You may travel to Sioux Narrows where a historic battle ensued, a joint force of Ojibwa-Cree defeated an invading army of Sioux. Near there you can also visit Nestor Falls, a natural waterfall once used for transporting logs to various locations.
At Magnuson’s Island you may walk around the restored site of Fort St. Charles. A possibly “haunted” ghost town exists at the old Sultana Mine on one of the lake’s northern islands. Mining was shut down after an accident there in the 1800’s. Penasse Island is home to the once northernmost post office in the United States. A visit to Massacre Island can be both educational and sobering when hearing of the events that took place there; twenty Frenchmen and Cree traders were beheaded by a party of Sioux inciting decades of war between the groups. A large wooden cross marks the location of these events.

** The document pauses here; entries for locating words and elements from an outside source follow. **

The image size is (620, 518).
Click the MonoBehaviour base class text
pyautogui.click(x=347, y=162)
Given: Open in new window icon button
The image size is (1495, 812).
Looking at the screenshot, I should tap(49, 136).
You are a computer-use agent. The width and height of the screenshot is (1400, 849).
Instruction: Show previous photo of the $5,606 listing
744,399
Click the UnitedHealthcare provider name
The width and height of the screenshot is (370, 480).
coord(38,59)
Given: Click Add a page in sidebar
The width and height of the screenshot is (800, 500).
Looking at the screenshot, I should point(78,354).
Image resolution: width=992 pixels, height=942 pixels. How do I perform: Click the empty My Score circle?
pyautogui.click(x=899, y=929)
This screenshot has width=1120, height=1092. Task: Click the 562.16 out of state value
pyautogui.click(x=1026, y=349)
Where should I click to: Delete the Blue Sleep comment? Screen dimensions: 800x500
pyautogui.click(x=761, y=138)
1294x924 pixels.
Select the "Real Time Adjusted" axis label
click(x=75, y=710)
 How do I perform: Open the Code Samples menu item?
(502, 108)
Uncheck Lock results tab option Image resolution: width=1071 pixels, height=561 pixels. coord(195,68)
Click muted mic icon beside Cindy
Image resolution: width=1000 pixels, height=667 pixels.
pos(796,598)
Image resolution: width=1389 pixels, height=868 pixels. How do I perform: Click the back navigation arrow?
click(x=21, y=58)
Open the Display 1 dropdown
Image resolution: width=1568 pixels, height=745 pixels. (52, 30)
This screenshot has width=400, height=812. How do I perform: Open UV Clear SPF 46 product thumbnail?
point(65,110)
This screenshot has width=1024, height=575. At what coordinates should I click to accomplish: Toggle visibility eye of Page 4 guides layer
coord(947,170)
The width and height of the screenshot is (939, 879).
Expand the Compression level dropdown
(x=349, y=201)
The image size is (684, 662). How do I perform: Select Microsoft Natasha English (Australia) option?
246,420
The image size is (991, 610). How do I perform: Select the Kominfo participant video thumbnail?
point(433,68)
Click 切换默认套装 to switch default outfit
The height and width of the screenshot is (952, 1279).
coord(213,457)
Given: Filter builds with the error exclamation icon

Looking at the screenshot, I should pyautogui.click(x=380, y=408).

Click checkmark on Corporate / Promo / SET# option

Along the miles of shoreline on Lake of the Woods are a number of other interesting sights. Some native pictographs, or rock paintings, can be seen along the shores of islands reached only by boat. Painted with berry juice and sap, the pictographs are referred to as Spirit Rocks. A more recent painted rock can be found at Devil’s Gap Rock. First painted as a joke by brothers in 1894, the rock has since been repainted many times and is a unique tourist attraction.
Parks and public beaches are numerous in the area. Many such parks have picnic areas, playgrounds, docks, and facilities, while some also have some scenic and nature trails for hiking. Coney Island park has small boat rentals, Norman Park has a railroad museum with an old engine and caboose housed there. Zippel Bay State Park and Garden Island state recreation area are both on the Minnesota shoreline and also have public beaches, picnic areas, docks, and more.
If you’re coming by way of Kenora you may want to stop at the Lake of the Woods Discovery Centre. There you can learn some of the history of the native tribes of the area and also about some of the early developments on the lake. Be sure to take your picture beside Husky the Muskie at McLeod Park in Kenora. Husky, a large sculpture of a muskie, is the town’s unofficial mascot reminding visitors to keep the lake clean. You may also stay to see the eruption of the Kenora Rotary Goodwill Geyser, as often and predictable as Old Faithful at Yellowstone National Park in the U.S.
Throughout the year you may also catch such events as First National Pow-wows, fishing tournaments, farmers markets, music festivals, dragon boat festivals, regattas, and more! The houseboating season starts in mid-May and completes before the end of October typically. Over the winter Lake of the Woods freezes over and becomes a very popular location for ice fishing, there is even an Igloo Bar that opens up out on the frozen lake in the winter months. At times, you may catch a glimpse of the Aurora Borealis.